The U.S. Trade Representative has continued to receive a steady stream of requests for exemptions from section 301 tariffs on Chinese exports. Panjiva analysis shows there are now an aggregate 10,393 exemption requests outstanding as at Nov. 8, up from 8,241 a week earlier across both list 1 (duties applied Jul. 6) and list 2 (Aug. 24). They have been filed by 1,102 companies, up from 798 just a week earlier. Only 38.1% of the filings have yet received attention, with 3.5% in the administrative feasibility stage (the last before approval is granted) with a further 7.9% having been denied.
Plenty More Cases, Much Less Progress
Chart segments requests received for relief from section 301 duties by stage of review, list of inclusion and date of filing.
As well as an increase in the number of requests and companies there has also been a widening of product coverage. There are now 502 products (defined at HS-8) where requests have been received or 45.6% of all tariff lines that had been targeted for the 25% duties outlined in Panjiva research of Sept. 18. A week earlier the requests covered 38.7% of all tariff lines.
The largest products where exemption requests have been received for the first time include electronic circuit imports, where total imports from China were worth $771 million in the 12 months to Sept. 30 Panjiva data shows, requested by automaker Toyota’s trading business. Total imports of the products concerned have already begun to decline, with a 4.5% decline in the third quarter vs. the second quarter after reaching the lowest value of shipments since February 2016 in September.

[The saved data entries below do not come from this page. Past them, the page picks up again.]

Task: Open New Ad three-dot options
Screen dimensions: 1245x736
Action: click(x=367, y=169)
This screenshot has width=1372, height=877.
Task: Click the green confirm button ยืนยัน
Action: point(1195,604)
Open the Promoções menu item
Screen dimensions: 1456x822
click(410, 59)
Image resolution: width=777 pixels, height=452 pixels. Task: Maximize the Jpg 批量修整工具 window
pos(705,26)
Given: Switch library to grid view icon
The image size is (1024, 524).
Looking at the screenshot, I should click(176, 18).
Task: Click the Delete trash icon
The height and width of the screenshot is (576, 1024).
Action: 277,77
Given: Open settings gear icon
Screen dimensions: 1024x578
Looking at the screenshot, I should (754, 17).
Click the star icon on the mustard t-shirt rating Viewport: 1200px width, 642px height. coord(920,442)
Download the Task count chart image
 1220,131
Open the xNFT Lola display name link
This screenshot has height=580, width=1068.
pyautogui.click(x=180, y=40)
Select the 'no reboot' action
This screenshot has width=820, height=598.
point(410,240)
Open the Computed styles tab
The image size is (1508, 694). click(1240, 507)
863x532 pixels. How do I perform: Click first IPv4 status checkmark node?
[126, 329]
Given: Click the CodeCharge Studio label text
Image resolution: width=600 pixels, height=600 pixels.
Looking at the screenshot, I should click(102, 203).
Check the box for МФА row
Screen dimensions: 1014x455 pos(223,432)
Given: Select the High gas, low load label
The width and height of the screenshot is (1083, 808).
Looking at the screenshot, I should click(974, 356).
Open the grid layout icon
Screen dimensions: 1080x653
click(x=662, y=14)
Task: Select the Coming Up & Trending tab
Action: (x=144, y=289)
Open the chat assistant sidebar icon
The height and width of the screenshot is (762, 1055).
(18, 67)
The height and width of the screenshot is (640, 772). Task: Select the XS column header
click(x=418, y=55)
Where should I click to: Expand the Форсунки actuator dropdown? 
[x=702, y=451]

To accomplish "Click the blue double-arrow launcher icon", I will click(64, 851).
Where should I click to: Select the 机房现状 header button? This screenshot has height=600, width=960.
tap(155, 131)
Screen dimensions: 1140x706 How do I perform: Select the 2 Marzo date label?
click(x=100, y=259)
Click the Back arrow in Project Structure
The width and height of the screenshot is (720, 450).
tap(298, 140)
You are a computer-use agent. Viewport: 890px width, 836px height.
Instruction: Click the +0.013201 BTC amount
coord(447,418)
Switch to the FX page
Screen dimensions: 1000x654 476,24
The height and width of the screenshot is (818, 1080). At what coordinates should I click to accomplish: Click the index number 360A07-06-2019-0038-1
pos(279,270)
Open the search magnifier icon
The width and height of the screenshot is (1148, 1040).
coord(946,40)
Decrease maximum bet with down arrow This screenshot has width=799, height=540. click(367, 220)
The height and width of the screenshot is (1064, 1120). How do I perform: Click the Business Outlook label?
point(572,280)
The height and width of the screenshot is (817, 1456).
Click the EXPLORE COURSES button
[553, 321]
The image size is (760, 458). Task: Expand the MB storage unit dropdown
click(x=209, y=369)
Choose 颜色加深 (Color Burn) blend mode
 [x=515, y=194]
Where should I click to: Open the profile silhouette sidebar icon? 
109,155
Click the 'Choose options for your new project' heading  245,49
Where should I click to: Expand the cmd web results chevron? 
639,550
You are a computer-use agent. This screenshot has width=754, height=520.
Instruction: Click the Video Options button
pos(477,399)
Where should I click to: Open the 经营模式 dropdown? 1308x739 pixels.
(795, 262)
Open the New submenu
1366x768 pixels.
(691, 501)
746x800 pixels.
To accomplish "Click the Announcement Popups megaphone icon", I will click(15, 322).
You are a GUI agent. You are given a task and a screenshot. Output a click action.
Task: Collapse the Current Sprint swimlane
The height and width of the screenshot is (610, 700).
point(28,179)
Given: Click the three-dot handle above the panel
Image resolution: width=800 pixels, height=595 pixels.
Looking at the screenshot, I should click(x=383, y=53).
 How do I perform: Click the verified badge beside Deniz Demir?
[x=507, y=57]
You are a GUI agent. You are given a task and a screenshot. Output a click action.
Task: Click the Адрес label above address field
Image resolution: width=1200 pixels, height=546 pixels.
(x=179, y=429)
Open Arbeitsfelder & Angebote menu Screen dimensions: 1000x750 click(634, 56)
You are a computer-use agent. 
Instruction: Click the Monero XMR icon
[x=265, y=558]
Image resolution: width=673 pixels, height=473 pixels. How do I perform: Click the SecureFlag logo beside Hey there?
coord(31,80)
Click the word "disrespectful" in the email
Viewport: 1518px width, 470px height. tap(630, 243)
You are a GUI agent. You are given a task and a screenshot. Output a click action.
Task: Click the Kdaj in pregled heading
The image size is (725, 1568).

The second largest new product covered by exemption requests were aircraft parts ($508 million, down 11.1% in the third quarter) including a request from aircraft safety equipment manufacturer AmSafe.
Chips are Down, Aircraft Parts Stalled
Chart shows U.S. imports of electronic circuits (HS 8542.39.00) and aircraft parts (8803.30.00) from China on a monthly and 12 month average basis.